### TASK REQUIREMENTS
Which lines of the records below contain the string "date"? Report each of them.

### SUPPLIED ENTRIES
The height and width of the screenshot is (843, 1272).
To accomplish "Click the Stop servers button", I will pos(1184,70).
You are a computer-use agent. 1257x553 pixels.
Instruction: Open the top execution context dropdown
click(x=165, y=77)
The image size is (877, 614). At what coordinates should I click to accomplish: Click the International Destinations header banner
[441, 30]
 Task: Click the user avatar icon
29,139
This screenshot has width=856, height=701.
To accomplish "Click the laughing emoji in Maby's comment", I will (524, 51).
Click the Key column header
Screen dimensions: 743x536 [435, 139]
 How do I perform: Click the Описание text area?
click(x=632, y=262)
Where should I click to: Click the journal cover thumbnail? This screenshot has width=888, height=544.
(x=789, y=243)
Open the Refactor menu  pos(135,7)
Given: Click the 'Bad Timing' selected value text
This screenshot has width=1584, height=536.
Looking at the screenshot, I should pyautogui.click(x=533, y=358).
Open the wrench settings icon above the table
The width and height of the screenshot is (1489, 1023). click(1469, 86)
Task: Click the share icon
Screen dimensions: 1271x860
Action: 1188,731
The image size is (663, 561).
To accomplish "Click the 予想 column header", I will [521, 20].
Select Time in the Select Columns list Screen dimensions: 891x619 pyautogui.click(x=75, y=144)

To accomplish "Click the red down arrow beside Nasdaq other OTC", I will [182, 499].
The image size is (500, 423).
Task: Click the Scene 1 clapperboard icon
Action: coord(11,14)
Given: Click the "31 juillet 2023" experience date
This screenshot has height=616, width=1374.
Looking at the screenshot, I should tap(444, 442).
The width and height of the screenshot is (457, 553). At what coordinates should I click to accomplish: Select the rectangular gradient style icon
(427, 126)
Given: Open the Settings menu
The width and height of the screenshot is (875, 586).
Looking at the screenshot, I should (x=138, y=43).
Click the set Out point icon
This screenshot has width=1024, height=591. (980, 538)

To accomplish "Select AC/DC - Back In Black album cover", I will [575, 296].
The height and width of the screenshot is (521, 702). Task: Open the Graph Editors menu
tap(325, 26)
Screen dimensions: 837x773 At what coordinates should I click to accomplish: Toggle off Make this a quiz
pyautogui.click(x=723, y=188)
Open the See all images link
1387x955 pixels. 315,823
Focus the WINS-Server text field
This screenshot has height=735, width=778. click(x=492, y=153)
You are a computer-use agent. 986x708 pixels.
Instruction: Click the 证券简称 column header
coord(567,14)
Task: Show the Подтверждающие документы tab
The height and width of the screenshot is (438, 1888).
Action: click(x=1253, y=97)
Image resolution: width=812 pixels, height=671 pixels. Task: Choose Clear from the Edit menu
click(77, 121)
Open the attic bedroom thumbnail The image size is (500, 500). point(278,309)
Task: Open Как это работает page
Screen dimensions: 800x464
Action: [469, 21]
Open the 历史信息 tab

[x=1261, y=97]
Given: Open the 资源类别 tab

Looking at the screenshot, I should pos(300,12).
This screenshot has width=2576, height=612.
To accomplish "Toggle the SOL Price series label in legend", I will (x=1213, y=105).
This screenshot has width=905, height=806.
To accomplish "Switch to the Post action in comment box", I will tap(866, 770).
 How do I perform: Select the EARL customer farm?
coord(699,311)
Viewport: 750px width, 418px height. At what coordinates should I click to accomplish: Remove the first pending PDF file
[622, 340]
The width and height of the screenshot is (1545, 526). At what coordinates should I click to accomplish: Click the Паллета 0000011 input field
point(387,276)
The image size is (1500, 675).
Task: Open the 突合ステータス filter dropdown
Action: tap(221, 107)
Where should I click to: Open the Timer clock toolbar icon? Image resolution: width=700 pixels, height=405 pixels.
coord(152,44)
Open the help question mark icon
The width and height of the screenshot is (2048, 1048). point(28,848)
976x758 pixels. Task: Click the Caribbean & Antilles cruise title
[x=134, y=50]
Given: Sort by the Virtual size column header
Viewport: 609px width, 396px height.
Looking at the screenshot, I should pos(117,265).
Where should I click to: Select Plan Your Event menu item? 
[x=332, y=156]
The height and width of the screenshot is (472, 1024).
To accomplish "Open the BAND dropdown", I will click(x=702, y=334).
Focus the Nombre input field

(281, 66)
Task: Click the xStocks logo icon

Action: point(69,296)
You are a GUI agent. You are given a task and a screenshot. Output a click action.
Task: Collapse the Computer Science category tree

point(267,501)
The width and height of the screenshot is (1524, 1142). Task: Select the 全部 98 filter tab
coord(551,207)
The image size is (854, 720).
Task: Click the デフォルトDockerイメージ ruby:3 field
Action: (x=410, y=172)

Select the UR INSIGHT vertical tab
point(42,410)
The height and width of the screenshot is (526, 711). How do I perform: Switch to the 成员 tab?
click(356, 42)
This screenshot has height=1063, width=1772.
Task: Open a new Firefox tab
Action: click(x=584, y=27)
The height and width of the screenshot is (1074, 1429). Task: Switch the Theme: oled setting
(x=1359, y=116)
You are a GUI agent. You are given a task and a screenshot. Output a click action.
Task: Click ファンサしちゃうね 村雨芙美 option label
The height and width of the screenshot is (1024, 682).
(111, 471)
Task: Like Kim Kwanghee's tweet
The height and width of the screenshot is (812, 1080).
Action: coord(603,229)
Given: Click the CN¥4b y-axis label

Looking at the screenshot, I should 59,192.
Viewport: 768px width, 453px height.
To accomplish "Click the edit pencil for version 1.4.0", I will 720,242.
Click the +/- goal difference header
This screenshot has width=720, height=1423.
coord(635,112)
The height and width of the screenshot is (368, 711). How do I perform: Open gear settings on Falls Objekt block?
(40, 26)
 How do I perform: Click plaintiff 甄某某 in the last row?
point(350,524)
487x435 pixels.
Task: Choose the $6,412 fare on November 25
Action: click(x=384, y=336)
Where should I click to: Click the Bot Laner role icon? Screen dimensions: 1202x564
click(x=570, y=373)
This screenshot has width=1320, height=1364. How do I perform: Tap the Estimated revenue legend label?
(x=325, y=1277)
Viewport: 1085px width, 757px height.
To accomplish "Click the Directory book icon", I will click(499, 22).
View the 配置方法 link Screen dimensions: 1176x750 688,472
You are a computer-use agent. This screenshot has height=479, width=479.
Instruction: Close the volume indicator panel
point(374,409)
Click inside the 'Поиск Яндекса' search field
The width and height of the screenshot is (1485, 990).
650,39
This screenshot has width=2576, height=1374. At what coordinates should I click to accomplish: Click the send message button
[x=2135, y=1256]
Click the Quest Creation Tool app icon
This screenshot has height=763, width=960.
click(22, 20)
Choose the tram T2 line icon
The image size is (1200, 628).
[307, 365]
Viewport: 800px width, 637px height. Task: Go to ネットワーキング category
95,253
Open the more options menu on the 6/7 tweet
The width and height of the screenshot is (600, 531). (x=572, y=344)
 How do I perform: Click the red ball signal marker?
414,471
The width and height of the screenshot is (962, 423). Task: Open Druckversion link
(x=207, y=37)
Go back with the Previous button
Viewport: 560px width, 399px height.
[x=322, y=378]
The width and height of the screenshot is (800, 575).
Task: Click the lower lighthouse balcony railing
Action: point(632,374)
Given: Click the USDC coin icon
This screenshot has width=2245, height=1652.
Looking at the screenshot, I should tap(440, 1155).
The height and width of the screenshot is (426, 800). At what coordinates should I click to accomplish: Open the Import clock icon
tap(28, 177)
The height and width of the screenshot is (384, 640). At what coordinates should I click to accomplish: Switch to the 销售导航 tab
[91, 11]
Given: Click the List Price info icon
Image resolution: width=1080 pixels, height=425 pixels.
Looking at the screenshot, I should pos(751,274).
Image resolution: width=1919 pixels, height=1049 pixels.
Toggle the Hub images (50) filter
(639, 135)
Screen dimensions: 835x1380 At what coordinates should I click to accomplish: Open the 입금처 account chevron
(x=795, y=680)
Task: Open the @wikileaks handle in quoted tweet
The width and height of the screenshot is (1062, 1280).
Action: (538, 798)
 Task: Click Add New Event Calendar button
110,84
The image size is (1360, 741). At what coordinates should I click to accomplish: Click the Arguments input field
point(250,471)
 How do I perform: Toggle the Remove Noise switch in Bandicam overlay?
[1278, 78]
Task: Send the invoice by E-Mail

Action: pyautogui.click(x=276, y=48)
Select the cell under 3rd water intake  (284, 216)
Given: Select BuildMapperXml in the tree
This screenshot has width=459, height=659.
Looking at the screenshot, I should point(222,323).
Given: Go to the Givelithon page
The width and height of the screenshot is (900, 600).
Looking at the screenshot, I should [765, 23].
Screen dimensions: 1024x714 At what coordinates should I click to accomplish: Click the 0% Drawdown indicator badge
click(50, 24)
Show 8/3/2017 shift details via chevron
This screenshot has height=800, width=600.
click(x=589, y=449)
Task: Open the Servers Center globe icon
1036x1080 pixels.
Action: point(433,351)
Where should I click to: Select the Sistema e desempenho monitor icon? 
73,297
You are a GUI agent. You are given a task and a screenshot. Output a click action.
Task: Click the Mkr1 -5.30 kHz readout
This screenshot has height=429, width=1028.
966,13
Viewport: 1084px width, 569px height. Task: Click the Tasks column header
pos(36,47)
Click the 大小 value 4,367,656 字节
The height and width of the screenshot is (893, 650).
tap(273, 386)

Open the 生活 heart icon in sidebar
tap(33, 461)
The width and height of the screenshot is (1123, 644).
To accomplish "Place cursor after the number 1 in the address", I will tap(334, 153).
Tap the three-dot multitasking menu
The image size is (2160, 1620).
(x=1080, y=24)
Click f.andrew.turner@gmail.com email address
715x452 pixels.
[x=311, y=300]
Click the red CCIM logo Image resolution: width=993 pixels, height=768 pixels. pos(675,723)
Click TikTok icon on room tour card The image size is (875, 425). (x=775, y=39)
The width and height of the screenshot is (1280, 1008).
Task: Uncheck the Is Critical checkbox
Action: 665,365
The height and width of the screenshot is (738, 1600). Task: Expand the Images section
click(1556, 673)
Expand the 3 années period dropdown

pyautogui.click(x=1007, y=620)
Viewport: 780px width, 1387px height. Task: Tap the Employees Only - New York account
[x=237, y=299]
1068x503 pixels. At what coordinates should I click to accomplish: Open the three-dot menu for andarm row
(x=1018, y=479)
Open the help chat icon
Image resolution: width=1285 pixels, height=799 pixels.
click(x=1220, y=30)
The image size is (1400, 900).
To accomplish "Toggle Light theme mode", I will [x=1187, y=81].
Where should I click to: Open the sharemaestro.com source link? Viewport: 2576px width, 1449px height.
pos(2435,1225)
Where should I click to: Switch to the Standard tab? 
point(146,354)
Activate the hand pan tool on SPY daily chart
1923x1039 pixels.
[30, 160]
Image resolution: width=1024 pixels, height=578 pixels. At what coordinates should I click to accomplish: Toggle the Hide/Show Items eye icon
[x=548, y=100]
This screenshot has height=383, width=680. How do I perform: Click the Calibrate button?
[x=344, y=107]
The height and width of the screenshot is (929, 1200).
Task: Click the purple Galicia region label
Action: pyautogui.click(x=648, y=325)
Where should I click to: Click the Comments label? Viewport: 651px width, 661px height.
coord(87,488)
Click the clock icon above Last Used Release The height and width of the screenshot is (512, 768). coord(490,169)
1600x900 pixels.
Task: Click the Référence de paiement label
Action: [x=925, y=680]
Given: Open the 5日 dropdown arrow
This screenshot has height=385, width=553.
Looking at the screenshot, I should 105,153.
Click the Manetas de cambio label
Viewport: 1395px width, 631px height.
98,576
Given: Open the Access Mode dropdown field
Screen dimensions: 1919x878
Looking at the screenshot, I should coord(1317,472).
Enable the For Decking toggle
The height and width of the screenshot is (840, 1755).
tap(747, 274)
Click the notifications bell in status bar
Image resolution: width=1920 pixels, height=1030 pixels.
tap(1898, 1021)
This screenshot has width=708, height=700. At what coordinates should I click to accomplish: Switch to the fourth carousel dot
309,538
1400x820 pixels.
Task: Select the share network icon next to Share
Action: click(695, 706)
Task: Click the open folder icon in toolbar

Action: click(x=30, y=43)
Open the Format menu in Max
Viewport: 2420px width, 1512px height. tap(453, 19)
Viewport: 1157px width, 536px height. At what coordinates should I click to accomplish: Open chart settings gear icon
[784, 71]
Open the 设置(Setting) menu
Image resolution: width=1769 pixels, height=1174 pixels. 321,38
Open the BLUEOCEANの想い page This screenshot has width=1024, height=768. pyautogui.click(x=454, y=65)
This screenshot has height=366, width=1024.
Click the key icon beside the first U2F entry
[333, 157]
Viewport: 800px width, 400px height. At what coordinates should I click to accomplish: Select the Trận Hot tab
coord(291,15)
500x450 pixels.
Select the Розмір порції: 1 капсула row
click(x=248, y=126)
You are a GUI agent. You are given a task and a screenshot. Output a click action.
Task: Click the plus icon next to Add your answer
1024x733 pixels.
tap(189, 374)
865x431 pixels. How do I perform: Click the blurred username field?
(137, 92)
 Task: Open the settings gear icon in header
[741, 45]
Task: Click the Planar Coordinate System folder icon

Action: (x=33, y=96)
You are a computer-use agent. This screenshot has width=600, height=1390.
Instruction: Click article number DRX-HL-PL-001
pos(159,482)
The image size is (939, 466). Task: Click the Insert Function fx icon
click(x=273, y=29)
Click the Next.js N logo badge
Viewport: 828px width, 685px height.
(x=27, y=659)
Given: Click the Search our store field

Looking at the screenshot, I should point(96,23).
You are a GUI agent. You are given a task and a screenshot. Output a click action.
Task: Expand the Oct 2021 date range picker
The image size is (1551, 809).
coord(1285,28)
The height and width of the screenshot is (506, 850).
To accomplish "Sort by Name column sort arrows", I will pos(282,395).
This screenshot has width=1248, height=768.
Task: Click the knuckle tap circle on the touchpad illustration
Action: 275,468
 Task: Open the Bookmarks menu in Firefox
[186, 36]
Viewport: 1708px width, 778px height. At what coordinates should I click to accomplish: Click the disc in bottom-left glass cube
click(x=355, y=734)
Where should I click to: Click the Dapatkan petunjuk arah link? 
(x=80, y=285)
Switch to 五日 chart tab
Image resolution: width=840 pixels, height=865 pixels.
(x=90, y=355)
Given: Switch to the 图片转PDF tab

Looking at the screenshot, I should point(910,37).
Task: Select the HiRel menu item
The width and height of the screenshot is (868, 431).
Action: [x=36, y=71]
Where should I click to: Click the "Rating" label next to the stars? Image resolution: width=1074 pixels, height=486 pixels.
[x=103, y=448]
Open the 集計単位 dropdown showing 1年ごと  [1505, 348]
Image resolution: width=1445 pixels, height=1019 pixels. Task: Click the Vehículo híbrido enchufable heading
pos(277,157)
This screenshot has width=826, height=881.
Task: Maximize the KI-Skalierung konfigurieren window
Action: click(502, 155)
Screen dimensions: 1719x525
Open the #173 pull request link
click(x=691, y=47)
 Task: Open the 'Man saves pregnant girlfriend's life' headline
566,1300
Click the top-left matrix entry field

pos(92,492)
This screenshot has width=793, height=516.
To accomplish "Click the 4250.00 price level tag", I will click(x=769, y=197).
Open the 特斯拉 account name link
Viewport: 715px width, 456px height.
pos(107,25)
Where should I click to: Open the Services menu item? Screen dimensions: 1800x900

### RESULT OF THE EXERCISE
Given: Click the "31 juillet 2023" experience date
Task: Expand the Oct 2021 date range picker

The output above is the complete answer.